A particularly difficult problem in interfaith relations, with significant implications for the related religious groups in America, is the Israeli-Palestinian conflict. In the U.S., the political polarization of these groups shuts off any possibility for discussion and learning from the differences that make America so beautiful. That’s why Professor Antepli co-founded the Muslim Leadership Initiative, in which Muslim community leaders are invited to understand the Jewish faith through a Zionist lens. This building of understanding and dialogue is absolutely critical in his mind. 

But this cultural reshaping does not come without consequences. Professor Antepli has faced serious backlash from peers within his own faculty, as well as credible threats on the lives of his family and himself.

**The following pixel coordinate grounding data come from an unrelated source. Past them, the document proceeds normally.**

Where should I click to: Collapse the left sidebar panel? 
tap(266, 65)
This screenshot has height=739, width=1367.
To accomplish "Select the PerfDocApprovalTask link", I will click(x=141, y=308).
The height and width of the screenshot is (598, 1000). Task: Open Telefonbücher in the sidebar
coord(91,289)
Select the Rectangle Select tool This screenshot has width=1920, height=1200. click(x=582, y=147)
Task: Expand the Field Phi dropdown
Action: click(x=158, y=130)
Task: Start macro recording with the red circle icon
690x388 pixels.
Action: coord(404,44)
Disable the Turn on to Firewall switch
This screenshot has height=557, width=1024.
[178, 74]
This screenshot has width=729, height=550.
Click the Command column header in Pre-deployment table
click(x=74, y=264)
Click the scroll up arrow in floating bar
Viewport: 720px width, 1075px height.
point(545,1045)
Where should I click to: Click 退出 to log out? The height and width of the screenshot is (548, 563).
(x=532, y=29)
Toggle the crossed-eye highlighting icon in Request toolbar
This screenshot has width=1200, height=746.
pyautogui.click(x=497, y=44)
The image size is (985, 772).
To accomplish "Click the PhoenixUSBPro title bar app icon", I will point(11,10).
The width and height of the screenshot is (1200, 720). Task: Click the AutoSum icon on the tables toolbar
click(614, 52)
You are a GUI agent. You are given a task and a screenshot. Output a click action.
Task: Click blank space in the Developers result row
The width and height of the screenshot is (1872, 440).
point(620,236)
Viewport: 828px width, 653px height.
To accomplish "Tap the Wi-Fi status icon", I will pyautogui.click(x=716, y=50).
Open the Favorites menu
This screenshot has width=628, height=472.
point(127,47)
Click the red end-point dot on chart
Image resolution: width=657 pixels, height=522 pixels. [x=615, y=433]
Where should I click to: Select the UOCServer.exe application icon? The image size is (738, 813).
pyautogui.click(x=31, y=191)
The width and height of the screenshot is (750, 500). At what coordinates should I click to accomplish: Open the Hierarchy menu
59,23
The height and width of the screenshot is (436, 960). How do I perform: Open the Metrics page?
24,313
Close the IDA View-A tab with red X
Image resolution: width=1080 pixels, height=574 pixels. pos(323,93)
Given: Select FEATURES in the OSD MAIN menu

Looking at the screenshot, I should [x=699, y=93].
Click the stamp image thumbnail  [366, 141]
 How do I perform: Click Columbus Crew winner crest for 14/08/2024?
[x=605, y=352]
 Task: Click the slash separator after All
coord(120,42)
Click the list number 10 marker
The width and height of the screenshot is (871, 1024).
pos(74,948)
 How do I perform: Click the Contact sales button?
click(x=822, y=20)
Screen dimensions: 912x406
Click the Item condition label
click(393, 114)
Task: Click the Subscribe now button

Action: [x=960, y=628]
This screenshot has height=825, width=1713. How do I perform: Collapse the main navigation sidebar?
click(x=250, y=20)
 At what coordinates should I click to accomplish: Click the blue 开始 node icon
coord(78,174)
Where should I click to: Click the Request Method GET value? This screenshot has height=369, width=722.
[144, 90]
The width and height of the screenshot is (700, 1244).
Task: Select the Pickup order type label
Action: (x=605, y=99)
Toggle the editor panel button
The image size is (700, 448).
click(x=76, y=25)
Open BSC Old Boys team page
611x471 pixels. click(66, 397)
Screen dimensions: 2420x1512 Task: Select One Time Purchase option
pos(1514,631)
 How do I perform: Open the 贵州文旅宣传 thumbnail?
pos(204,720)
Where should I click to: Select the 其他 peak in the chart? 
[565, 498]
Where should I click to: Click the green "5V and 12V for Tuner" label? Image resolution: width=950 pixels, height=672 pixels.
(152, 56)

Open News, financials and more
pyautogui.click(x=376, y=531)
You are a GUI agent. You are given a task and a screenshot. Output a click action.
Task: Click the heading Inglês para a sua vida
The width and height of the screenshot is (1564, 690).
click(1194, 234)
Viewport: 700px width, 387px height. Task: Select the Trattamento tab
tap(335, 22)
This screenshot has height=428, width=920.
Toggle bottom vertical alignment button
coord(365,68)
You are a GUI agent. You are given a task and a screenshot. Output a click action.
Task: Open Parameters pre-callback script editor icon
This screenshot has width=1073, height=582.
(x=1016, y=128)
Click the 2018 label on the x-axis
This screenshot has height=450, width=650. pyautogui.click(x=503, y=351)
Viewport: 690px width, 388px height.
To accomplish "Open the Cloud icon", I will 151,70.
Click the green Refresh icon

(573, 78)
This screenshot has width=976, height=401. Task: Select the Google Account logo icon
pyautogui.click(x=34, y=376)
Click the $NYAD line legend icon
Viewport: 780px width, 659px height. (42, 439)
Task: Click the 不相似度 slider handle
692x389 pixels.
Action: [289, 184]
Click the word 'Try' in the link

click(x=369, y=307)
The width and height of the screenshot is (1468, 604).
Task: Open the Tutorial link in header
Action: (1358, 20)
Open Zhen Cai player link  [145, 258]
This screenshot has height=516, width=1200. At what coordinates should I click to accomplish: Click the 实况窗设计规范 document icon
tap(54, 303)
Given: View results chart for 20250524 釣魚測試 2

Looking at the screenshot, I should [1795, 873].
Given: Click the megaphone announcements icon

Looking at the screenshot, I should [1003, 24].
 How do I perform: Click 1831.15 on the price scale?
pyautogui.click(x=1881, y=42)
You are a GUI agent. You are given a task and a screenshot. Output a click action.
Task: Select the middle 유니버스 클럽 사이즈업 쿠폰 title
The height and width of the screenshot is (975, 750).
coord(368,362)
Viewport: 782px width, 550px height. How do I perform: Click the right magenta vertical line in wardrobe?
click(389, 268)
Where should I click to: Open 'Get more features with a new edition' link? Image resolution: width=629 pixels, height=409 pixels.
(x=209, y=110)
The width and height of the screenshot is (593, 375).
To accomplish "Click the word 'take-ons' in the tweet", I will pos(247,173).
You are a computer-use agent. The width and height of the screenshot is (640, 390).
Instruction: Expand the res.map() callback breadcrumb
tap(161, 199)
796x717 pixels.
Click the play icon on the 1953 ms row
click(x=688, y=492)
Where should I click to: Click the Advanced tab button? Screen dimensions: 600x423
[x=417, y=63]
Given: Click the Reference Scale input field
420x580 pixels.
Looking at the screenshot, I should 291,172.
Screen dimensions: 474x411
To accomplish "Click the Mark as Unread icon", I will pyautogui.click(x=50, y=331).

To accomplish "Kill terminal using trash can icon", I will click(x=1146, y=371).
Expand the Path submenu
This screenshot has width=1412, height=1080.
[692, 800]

He is banned from several oppressive and authoritarian Muslim majority countries because of his views, including his birth country Turkey. 

Professor Antepli remarks that much of the resistance he faces in broadening perspectives and granting religious communities the ability to meaningfully spread their faith and ideas, comes from these religious communities themselves. They often separate themselves from secular society, although they have great things to offer. 

It is difficult to push for change like this. This is part of why many Muslim-majority countries denounce the views of Antepli and others who are in favor of a more progressive Islam. For example, authoritarians like Turkey’s current prime minister Erdogan see Islam as a way of controlling people. But it can be so much more than that. An Islam that empowers women is frightening for the reason that it limits government control on the people. According to Professor Antepli, “[Religion] can be the answer to every question, the reason people wake up in the morning, the reason we have such beautiful societies and cultures.” 

Another roadblock against productive religious discussion is American political polarization. Professor Antepli estimates that when 90-95% of people are in the center, democracy thrives. The current climate in America divides people into such clannish groups that real discussion and listening cannot occur at the level it should. 

Professor Antepli’s message is one of tolerance and understanding. Especially for young people, we have the unique opportunity to push ourselves to create a wider view of the world. Religion, he feels, is not a barrier to intellectual discussion, but a tool to understand some of the greatest historical and contemporary achievements humanity has ever achieved. It is a system of thought that has much to offer to society, and it can—and should—be included in our political and civil discourse. 

Professor Antepli also advises that we do something we legitimately enjoy. He says: “God has given me a life where I landed into a job which I would do for free if I were rich enough. What pays my bills, what professionally sustains me and my family is also music to my ears. It’s synced to my heart, and I’m able to get out of bed early in the morning and go to work with a lit-Christmas-tree attitude.”